Supreme Court To Decide on Trump-Backed Voting Rights Rule That Could Disenfranchise Thousands of Americans

The U.S. Supreme Court will decide on a Trump-backed Ohio voting rights policy that has disenfranchised thousands of American voters by using lists to purge names of those who vote infrequently. The Trump administration filed a brief in support of the Ohio "use it or lose it" voting policy last year in Husted v. A. Philip Randolph Institute, which will be heard in the nation's top court on Wednesday.

The case looks at Ohio's "purge policy," in which the state used maintenance lists to bar people from voting in elections if they had not voted in a two-year period or contacted a state voting agency for a six-year period. Between 2011 and 2016, Ohio had removed about 1.2 million infrequent voters.

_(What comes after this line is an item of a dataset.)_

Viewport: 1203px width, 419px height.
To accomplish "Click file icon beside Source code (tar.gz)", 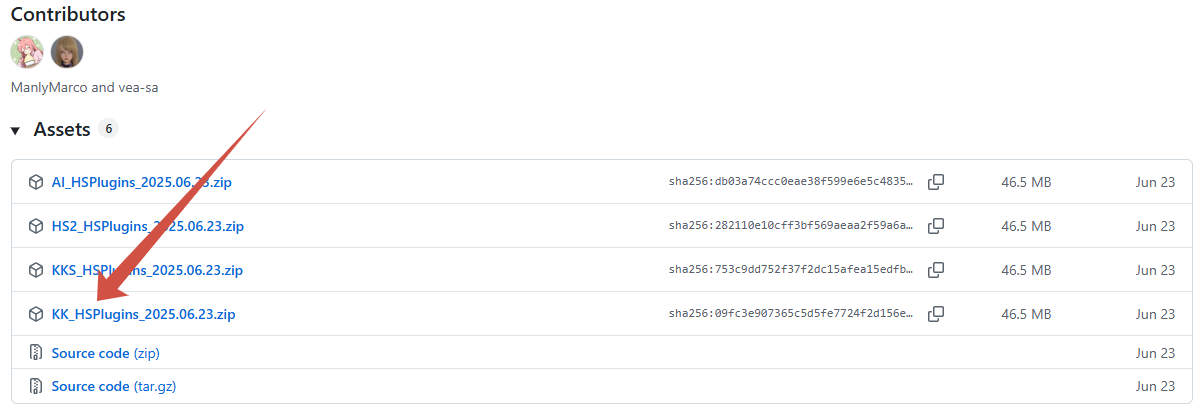I will pyautogui.click(x=36, y=386).
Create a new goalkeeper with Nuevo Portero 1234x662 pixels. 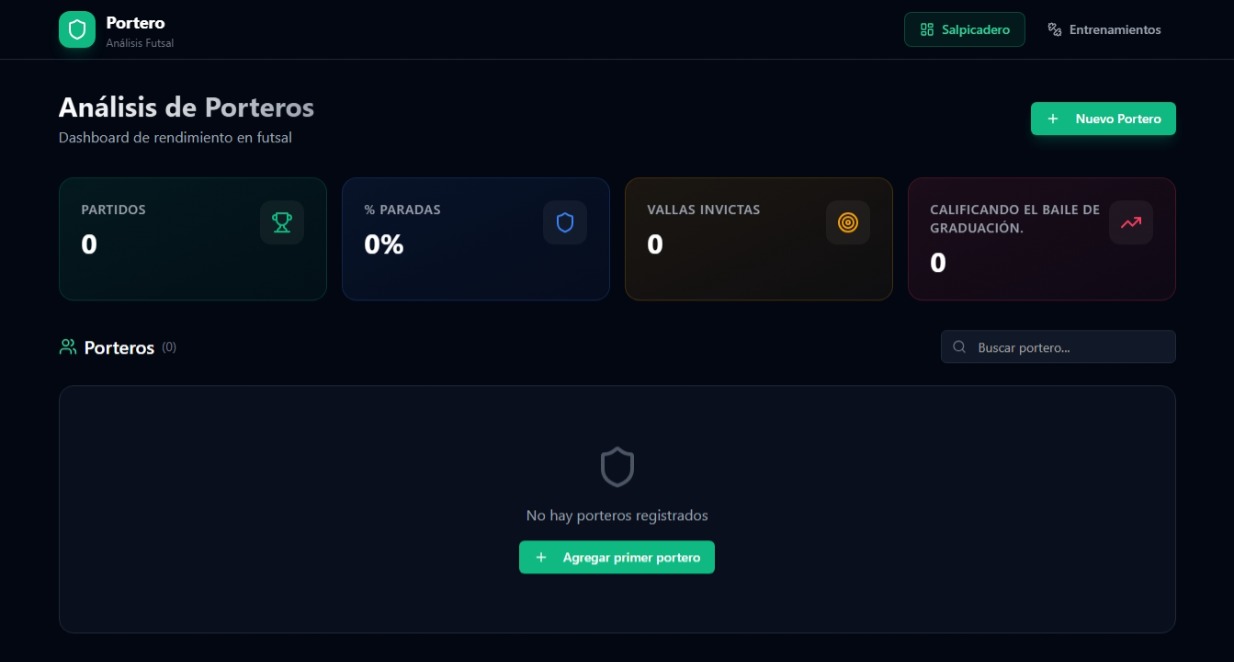(x=1103, y=118)
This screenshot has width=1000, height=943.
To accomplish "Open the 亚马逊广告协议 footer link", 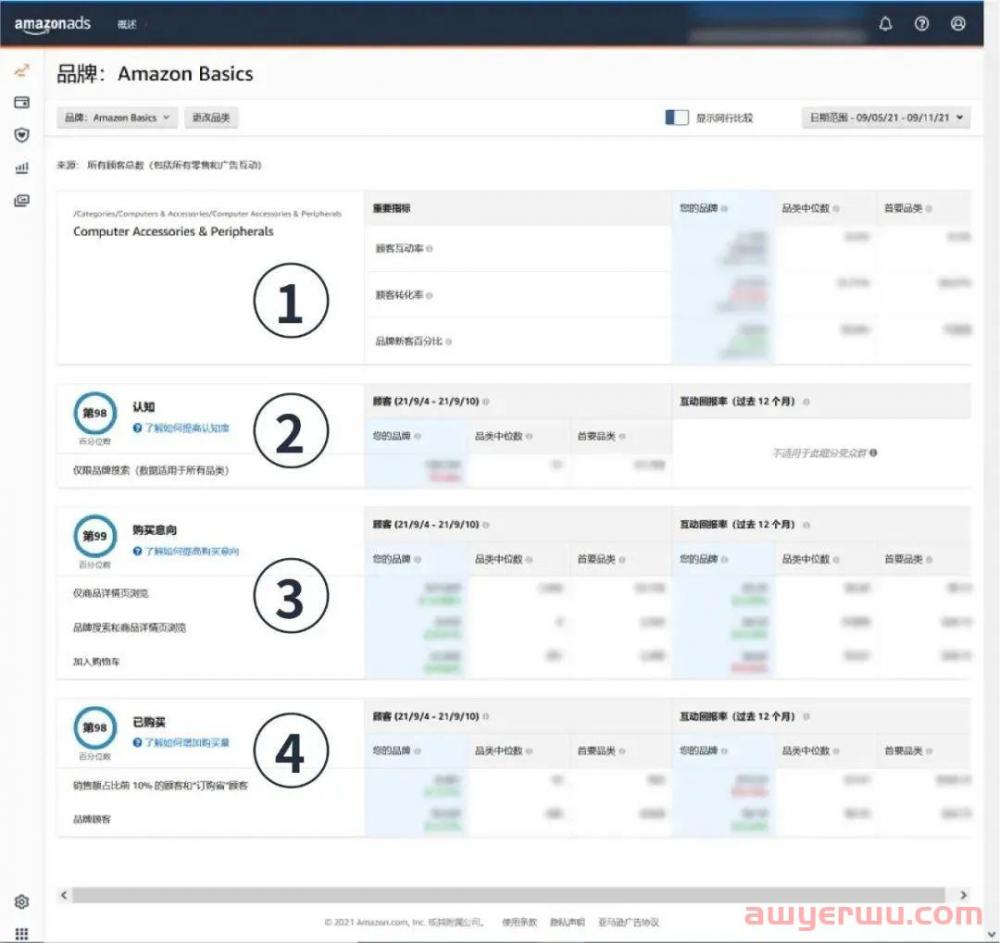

Reuters reports that Montana, Oregon, Georgia, Pennsylvania, Oklahoma, and West Virginia also purge infrequent voters using maintenance lists. The American Civil Liberties Union reports that about 7,500 Ohio swing-state voters who would have been blocked from voting in the 2016 presidential election because of the rule. In August of 2017, the Justice Department under President Donald Trump filed an amicus brief in support of Ohio's "use it or lose it" policy, according to Mother Jones.

Voters cast ballots in Ohio on November 8, 2016. Photo by Ty Wright/Getty Images

The policy was blocked by a federal district court sitting in Ohio in April 2016 for violating the 1993 National Voter Registration Act. The 1993 act asks states to maintain voter lists by making a reasonable effort to remove the names of those who died or moved out of state. Ohio Secretary of State Jon A. Husted appealed the lower court's decision to the Supreme Court, which took the case in May, 2017.

Just last week, President Trump dissolved the Presidential Advisory Commission of Election Integrity which he set up after widespread claims of voter fraud loomed over the 2016 presidential election. The ACLU and the liberal group Demos are working with the plaintiffs in the Ohio case, including Larry Harmon who was turned away from polls in 2015 after choosing not to participate in Ohio elections since before 2010.

The purge policy would have barred Harmon from participating in the presidential election in November 2016. "Ohio makes voting a 'use it or lose it' right by targeting people who choose to vote infrequently and kicking them off the rolls. That's illegal," the ACLU tweeted on Friday.

"Voting is the foundation of our democracy, and it is much too important to treat as a 'use it or lose it' right," lawyer Stuart Naifeh of Demos told Reuters. The Ohio voting rights decision will be one of several voting rights cases heard by the Supreme Court during this term.